#### [Excerpt to read]
■ ■ ■ ■ ■ ■ ■

Once Monitoring is enabled on a Vertex AI endpoint, system will start logging a subset of the prediction requests coming to the Vertex endpoint and analyze them periodically(depending on the interval value).

In [21]:
def create_monitoring_job(objective_configs):
    # Create sampling configuration.
    random_sampling = SamplingStrategy.RandomSampleConfig(sample_rate=LOG_SAMPLE_RATE)
    sampling_config = SamplingStrategy(random_sample_config=random_sampling)

    # Create schedule configuration.
    duration = Duration(seconds=MONITOR_INTERVAL)
    schedule_config = ModelDeploymentMonitoringScheduleConfig(monitor_interval=duration)

    # Create alerting configuration.
    emails = [USER_EMAIL]
    email_config = ModelMonitoringAlertConfig.EmailAlertConfig(user_emails=emails)
    alerting_config = ModelMonitoringAlertConfig(email_alert_config=email_config)

    # Create the monitoring job.
    #endpoint = f"projects/{PROJECT_ID}/locations/{REGION}/endpoints/{ENDPOINT_ID}"
    endpoint = f"{endpoint_id}"
    predict_schema = ""
    analysis_schema = ""

■ ■ ■ ■ ■ ■ ■

#### [Given records]
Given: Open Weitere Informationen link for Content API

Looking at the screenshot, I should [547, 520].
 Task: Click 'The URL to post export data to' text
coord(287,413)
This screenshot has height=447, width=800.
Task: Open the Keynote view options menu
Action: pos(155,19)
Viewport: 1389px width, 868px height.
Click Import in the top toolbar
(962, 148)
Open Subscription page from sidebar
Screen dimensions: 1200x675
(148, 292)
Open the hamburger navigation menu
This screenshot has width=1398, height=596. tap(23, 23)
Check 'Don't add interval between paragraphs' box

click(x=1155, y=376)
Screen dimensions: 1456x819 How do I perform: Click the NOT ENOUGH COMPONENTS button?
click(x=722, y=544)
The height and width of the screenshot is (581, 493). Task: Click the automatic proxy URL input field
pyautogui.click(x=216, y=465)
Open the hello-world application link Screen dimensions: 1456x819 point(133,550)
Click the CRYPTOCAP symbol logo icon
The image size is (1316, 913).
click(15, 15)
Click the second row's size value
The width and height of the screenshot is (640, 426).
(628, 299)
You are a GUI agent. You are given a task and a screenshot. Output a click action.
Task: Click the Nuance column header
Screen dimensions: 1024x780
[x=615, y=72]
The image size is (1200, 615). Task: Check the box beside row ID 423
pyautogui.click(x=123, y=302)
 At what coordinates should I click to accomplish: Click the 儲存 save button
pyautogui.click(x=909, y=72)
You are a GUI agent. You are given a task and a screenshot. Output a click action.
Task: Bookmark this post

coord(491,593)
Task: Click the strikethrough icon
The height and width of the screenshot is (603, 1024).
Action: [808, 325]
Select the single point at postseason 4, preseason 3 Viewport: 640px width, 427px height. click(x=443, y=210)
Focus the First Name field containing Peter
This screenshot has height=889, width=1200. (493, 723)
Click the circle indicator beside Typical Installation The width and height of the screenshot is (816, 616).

■ ■ ■ ■ ■ ■ ■

#### [Exercise directions]
Output the Vertex AI monitoring excerpt word for word, starting at "Once Monitoring is" and ending at "Create schedule configuration.".

#### [Exercise answer]
Once Monitoring is enabled on a Vertex AI endpoint, system will start logging a subset of the prediction requests coming to the Vertex endpoint and analyze them periodically(depending on the interval value).

In [21]:
def create_monitoring_job(objective_configs):
    # Create sampling configuration.
    random_sampling = SamplingStrategy.RandomSampleConfig(sample_rate=LOG_SAMPLE_RATE)
    sampling_config = SamplingStrategy(random_sample_config=random_sampling)

    # Create schedule configuration.